シャルロットが気付いた時には山賊達は頭領を除いて誰一人として地面に立つ者はいなかった。
そしてその間にも状況は変わり続ける。
「……生きたいのであれば先ほどの問いかけの時に逃げるべきだったと思いますよ?まあ全員が逃げ出せば1人づつ殺していくつもりでしたけれど。ああ、そうそう。1つだけ聞いておきたいことが。あなたは生きたいのですか、それとも死にたいのですか?」
「どういう意味だ?それに答えたからといって何かあるとでもいうのか?」
「そういうわけでもないです。もう1度聞きます。
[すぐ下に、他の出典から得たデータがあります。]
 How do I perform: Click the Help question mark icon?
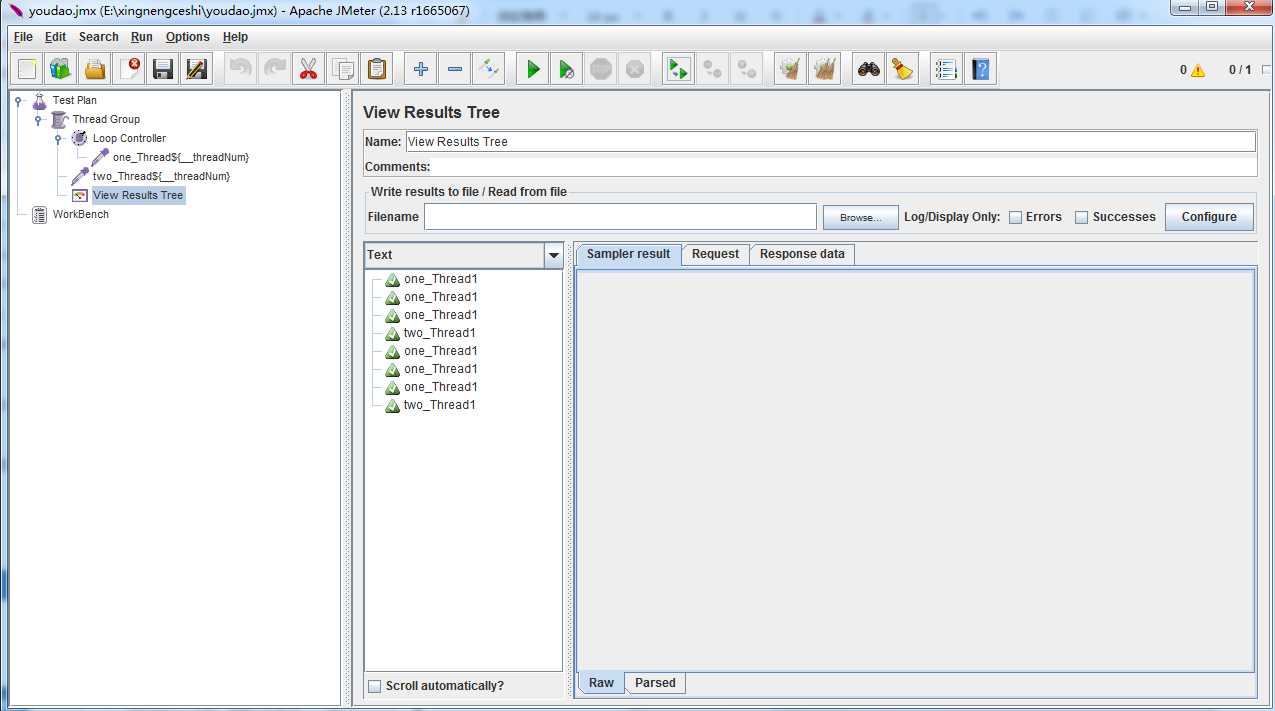pyautogui.click(x=981, y=69)
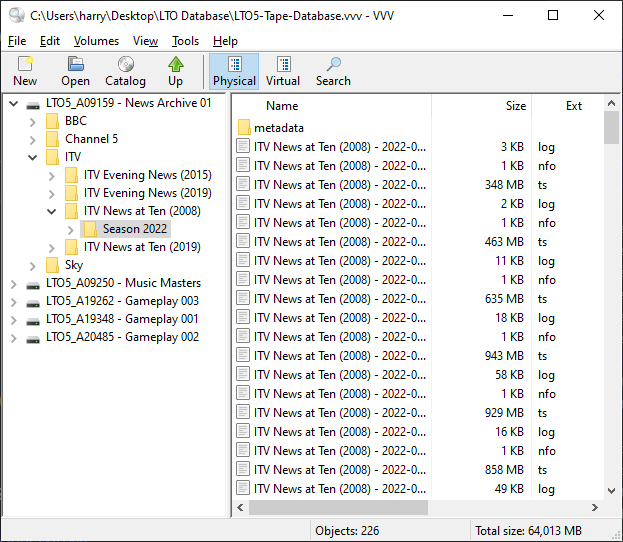This screenshot has height=542, width=623.
Task: Sort files by Size column header
Action: 515,106
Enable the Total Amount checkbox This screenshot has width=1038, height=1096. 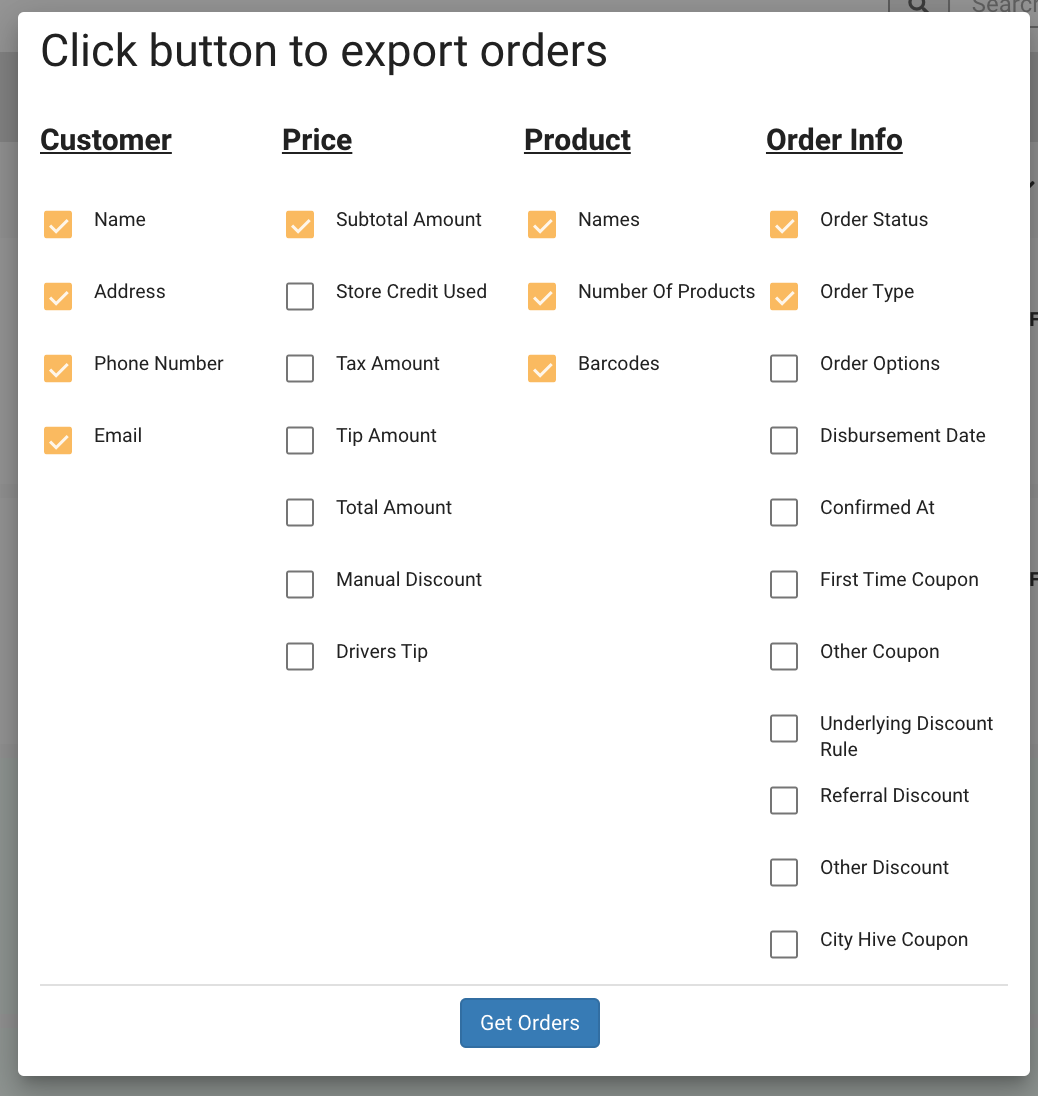tap(300, 512)
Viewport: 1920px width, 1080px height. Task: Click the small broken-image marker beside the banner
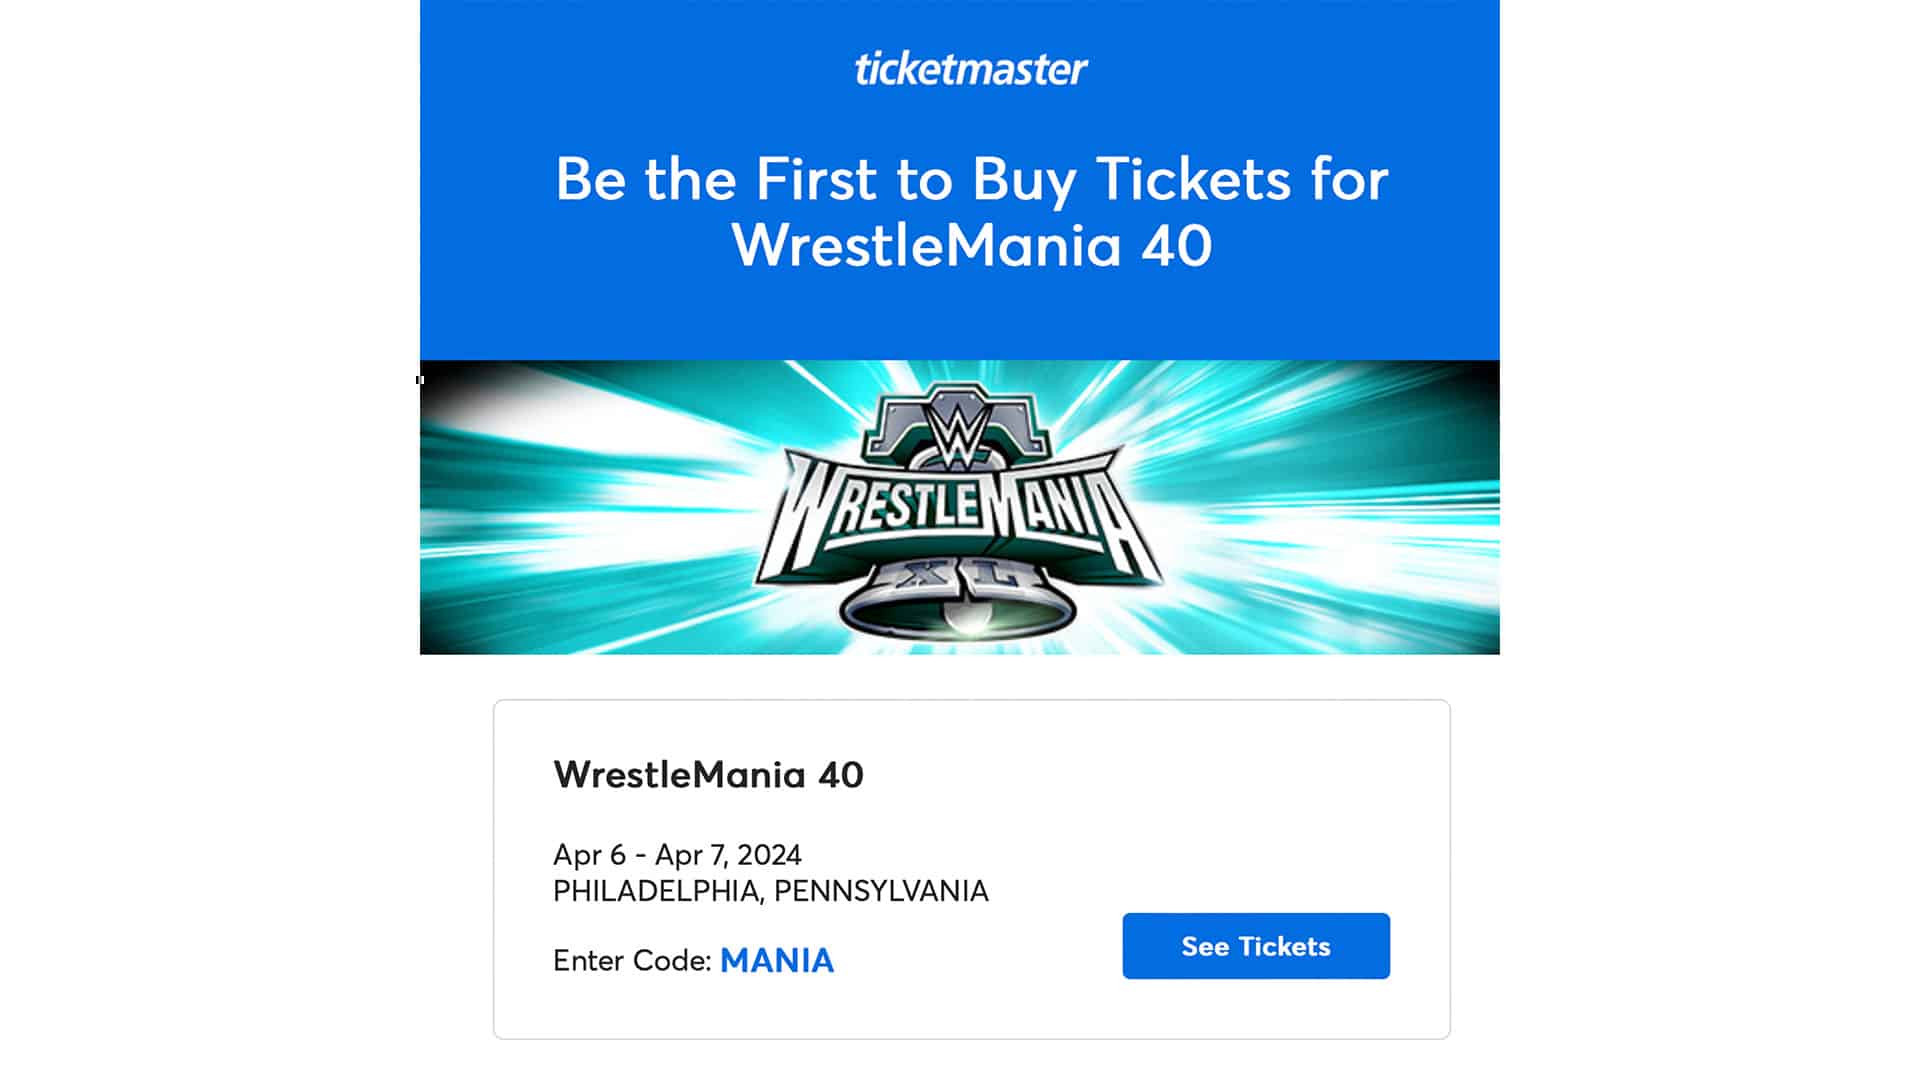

あなたは生きるつもりがあるのですか?」
突然、アドルフが頭領へと矛盾した事を言い出した。
答えても何も変わらないとアドルフ自身が言っているのに答えを求めているのだ。
それは当然の事ながらシャルロットにもおかしく思われアドルフを見つめ……気付いてしまった。
アドルフが頭にではなくシャルロットに視線を向けているという事に。
シャルロットは完全に理解した。
アドルフは頭領を生かす気などはなく、そして同時にシャルロットがどうなろうがあまり気にしないと。
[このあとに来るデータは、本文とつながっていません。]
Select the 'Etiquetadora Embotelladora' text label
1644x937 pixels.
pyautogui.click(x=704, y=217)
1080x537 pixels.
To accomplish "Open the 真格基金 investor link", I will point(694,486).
だからシャルロットが生きるかどうかはシャルロット自身が決めろと言っているのだと。
次の瞬間、シャルロットの脳内に走馬灯のようにこれまでの記憶が蘇る。
物心ついた頃に自由を奪われ、そして長い間何一つとして自らの意志を押し通す事が出来なかったという事が。
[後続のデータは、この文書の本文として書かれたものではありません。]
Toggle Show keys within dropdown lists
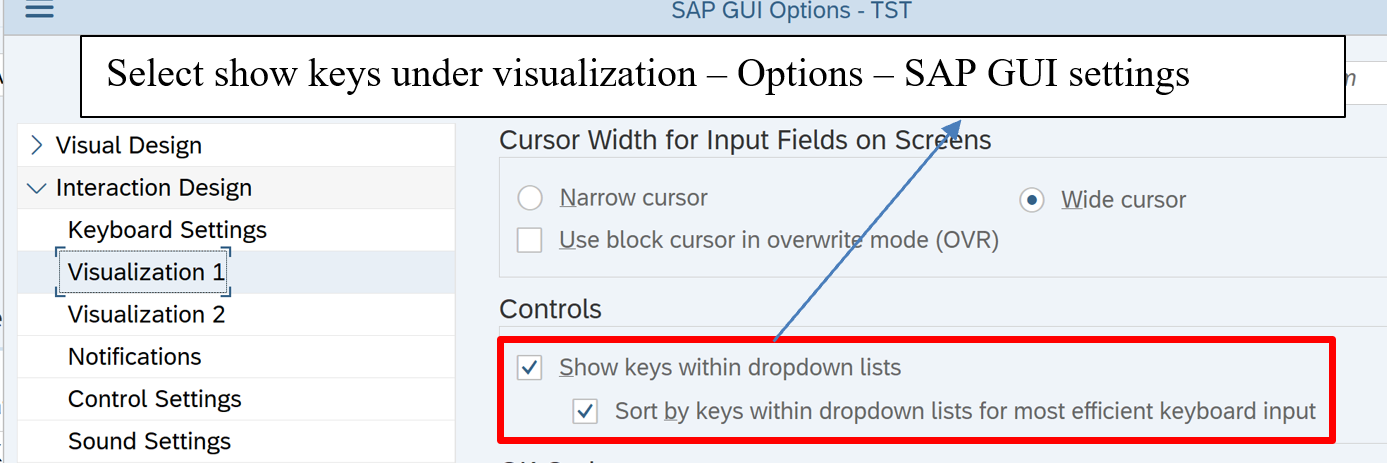[530, 368]
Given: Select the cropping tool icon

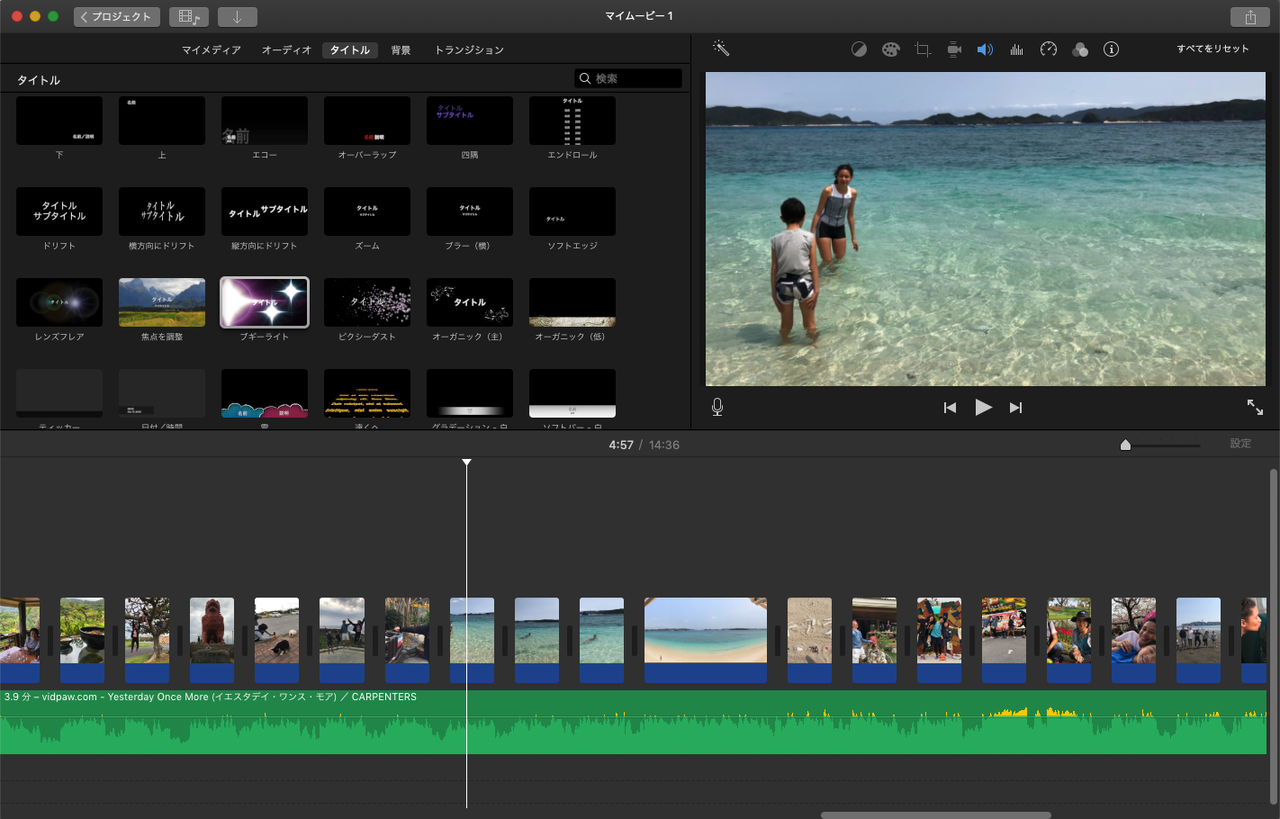Looking at the screenshot, I should click(922, 49).
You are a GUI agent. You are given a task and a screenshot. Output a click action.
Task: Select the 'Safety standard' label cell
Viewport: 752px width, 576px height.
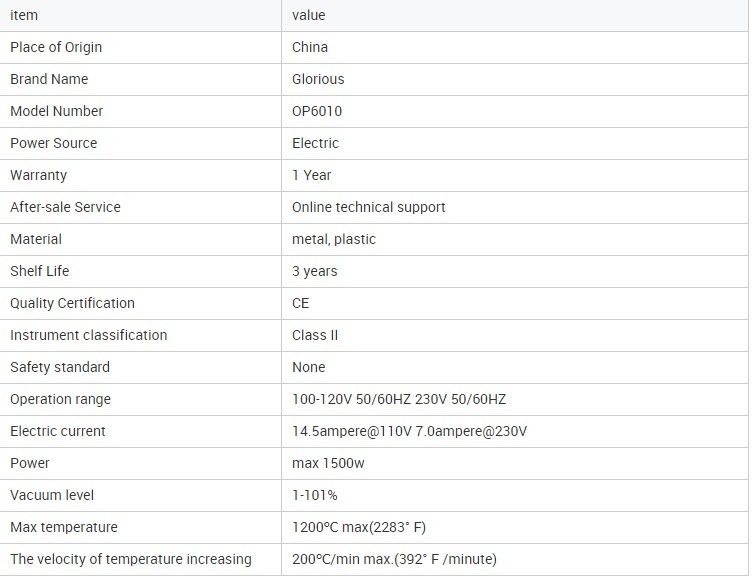60,367
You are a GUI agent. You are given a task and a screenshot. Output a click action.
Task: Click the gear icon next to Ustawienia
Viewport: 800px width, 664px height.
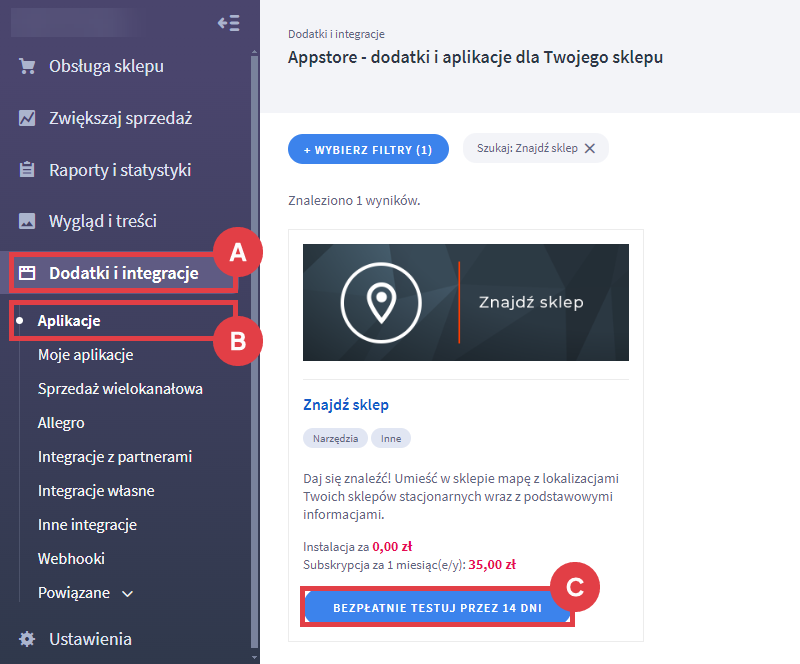pos(27,639)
生きているという事を一度も感じられなかったという事が。
そしてシャルロットの胸中に生まれた変化は収束を迎え始める。
ただ1つの願望、生を甘受したいという願望へと。
脳に異常なまでのストレスが掛かり心臓はバクバクと音を立て始める。
しかしそれでもシャルロットは意識を手放そうとは思わなかった。
それはこれが自分にとって最後に残されたチャンスだという事が分かっていたからだ。
地獄に垂らされた蜘蛛の糸ほどの希望であっても紛れもなく自らの意志の自由を掴み取る最後のチャンスだと。
もはやシャルロットには躊躇いはなかった。
渾身の力を振り絞ってシャルロットはナイフを握る。
それは、とてもこれから人を殺そうとするようには思えないほどぎこちない物だった。
しかしシャルロットがナイフを握った事は事実。
そしてナイフは……大きく振りかぶられて頭領の腹部へと向かって行く。
アドルフに気を取られていた頭領が気付いた時には既に手遅れだった。
ナイフはか弱い少女の手によって刺されたとは思えないほど深く刺さり頭に重傷を負わせる。
シャルロットは真っ赤な血が服を濡らし、頭領のナイフを持っている方の手は力なく下がっていくのを感じた。
そしてアドルフの投げたナイフも頭領の胸に刺さり山賊は後ろへとのけ反った。
しかし……
ドスッ
その音が聞こえるや否やシャルロットの脇腹に激痛が走った。
ほんの一瞬の出来事だったにもかかわらずその痛みはこれまでシャルロットが受けたどの痛みよりも激しく、そして鋭い。
だがそれだけでは頭領は終わろうとはしなかった。
痛みを抑えて何とか渾身の力を込めてナイフを握りシャルロットを殺そうとする。
だが襲われる側のシャルロットが持っていた感情は恐怖だけではない。
そこには山賊の頭領に対する憧れも混じっている。
なぜなら頭領は死ぬ間際でありながらも全力で、正に自らの存在の全てを賭けてシャルロットを殺そうとしているからだ。
それもまた意志を奪われ続けた少女にとってみれば憧れに値する物なのだ。
しかしそんな事を山賊の頭領が知る由もないし、また知ったところで些細な問題だ。
ふらつきながらも今度は胸へとナイフを突き刺そうとし……。
「させませんよ。」
アドルフがそう言った次の瞬間、目の前にいた山賊の頭領は足で蹴飛ばされた。
その瞬間にシャルロットの胸中を安堵と憧れが巡る。
しかしそこが限界だった。
シャルロットの瞼は力なく下がり眠りへと誘われる。
だがたとえそれで死ぬとしてもシャルロットは満足していた。
最期に自らの意志に従う事が出来たのだから。